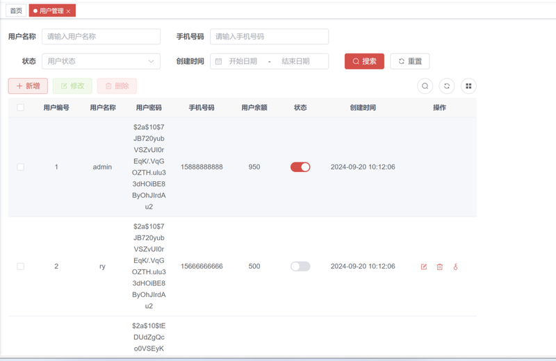
Task: Click the 请输入手机号码 phone input field
Action: pyautogui.click(x=269, y=36)
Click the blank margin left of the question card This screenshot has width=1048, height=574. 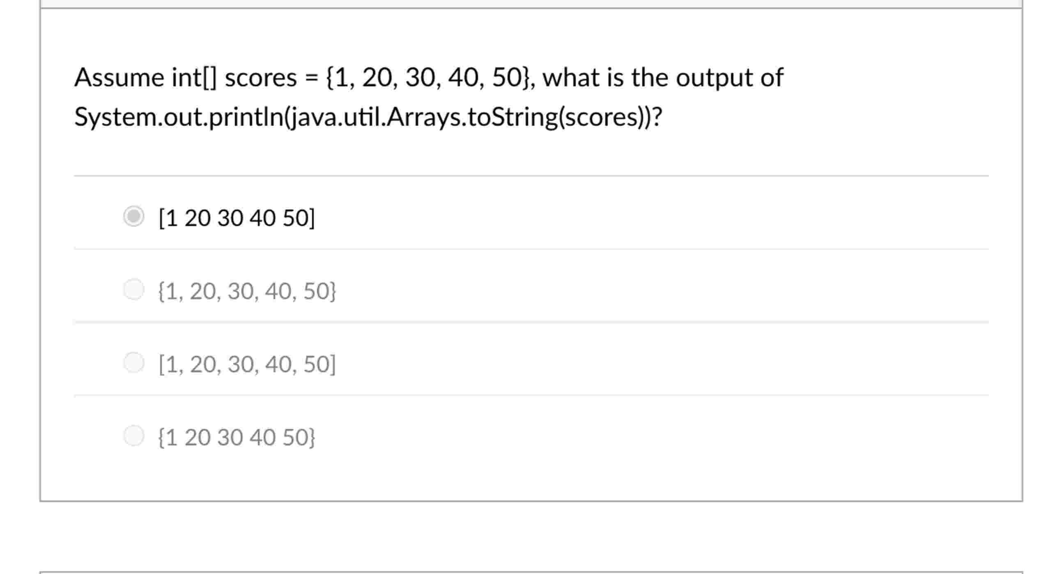(18, 247)
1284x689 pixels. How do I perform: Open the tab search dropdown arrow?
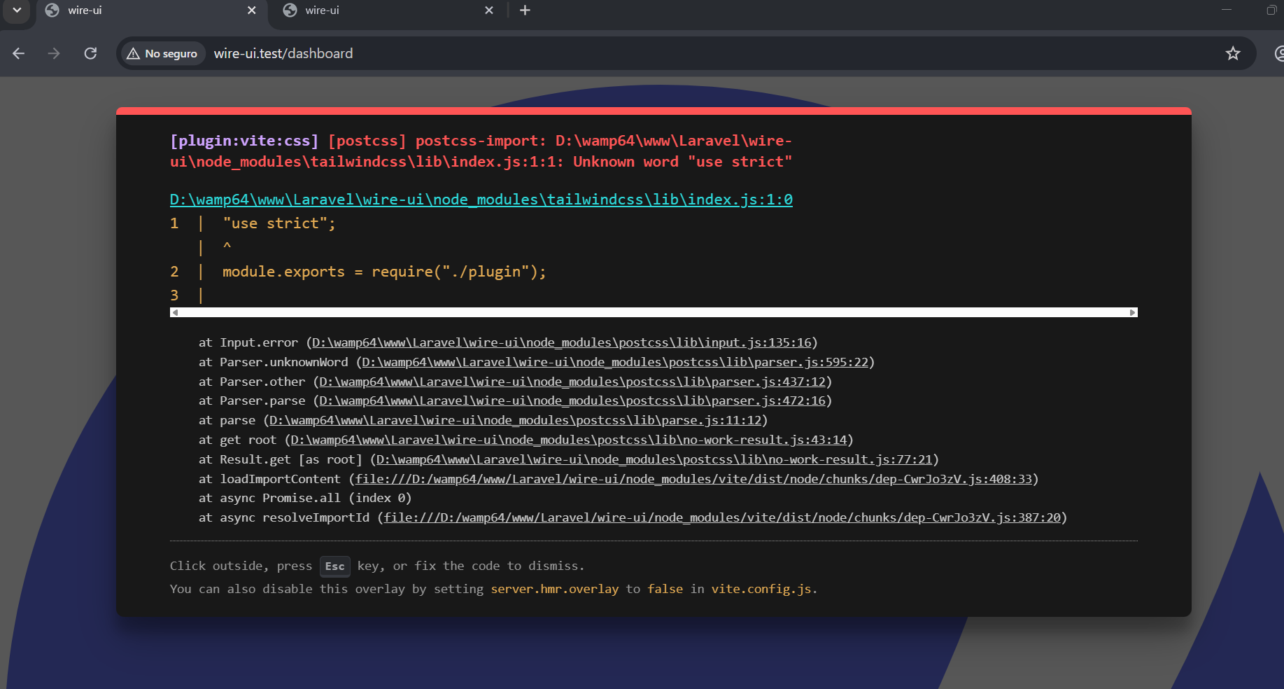pos(17,11)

○ ○ ○ ○ ○

(Work item): Word for word, retype the lines from the one that contains "1284x689 pixels. How" through the final line of the data, both ends included, excluding pictures.

(Answer for this exercise):
1284x689 pixels. How do I perform: Open the tab search dropdown arrow?
pos(17,11)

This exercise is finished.